The present section serves the purpose of building your vocabulary about the concepts. The following **key or basic terms** are frequently employed in the description of **Linear Programming Models**.

##### Linear Function

A linear function contains terms each of which is composed of only
a single, continuous variable raised to (and only to) the power of 1.

##### Objective Function

It is a linear function of the decision variables expressing the objective
of the decision-maker. The most typical forms of objective functions
are: maximize f(x) or minimize f(x).

##### Decision Variables

These are economic or physical quantities whose numerical values indicate
the solution of the linear programming problem. These variables are
under the control of the decision-maker and could have an impact on
the solution to the problem under consideration. The relationships among
these variables should be linear.

### Figure: Key or Basic Terms - Linear Programming Terminology

##### Constraints

These are linear equations arising out of practical limitations. The
mathematical forms of the constraints are:

f(x) ≥ b or f(x) ≤
b or f(x) = b

##### Nonnegativity Restrictions

In most practical problems the variables are required to be nonnegative;

x_{j} ≥ 0, for j = 1.....n

This constraint is called a nonnegativity restriction. Sometimes variables are required to be nonpositive or, in fact, may be unrestricted

##### Feasible
Solution

Any non-negative solution which satisfies all the constraints is known
as a feasible solution. The region comprising all feasible solutions
is referred to as feasible region.

##### Optimal
Solution

The solution where the objective function is maximized or minimized
is known as optimal solution.

▸ DATA EXTRACT:
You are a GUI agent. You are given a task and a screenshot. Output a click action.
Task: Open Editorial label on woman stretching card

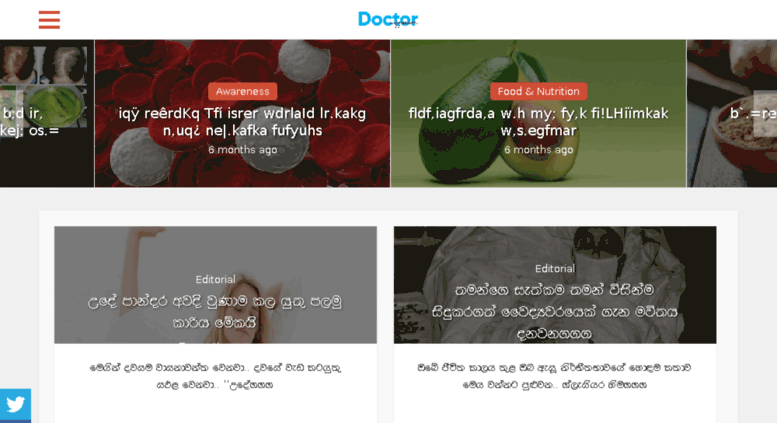[x=215, y=279]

▸ INSTRUCTION: What are the most typical forms of objective functions, according to the text on linear programming terms? The data has no connection to the text on linear programming terms.

▸ REPLY TO THE TASK: Maximize f(x) or minimize f(x).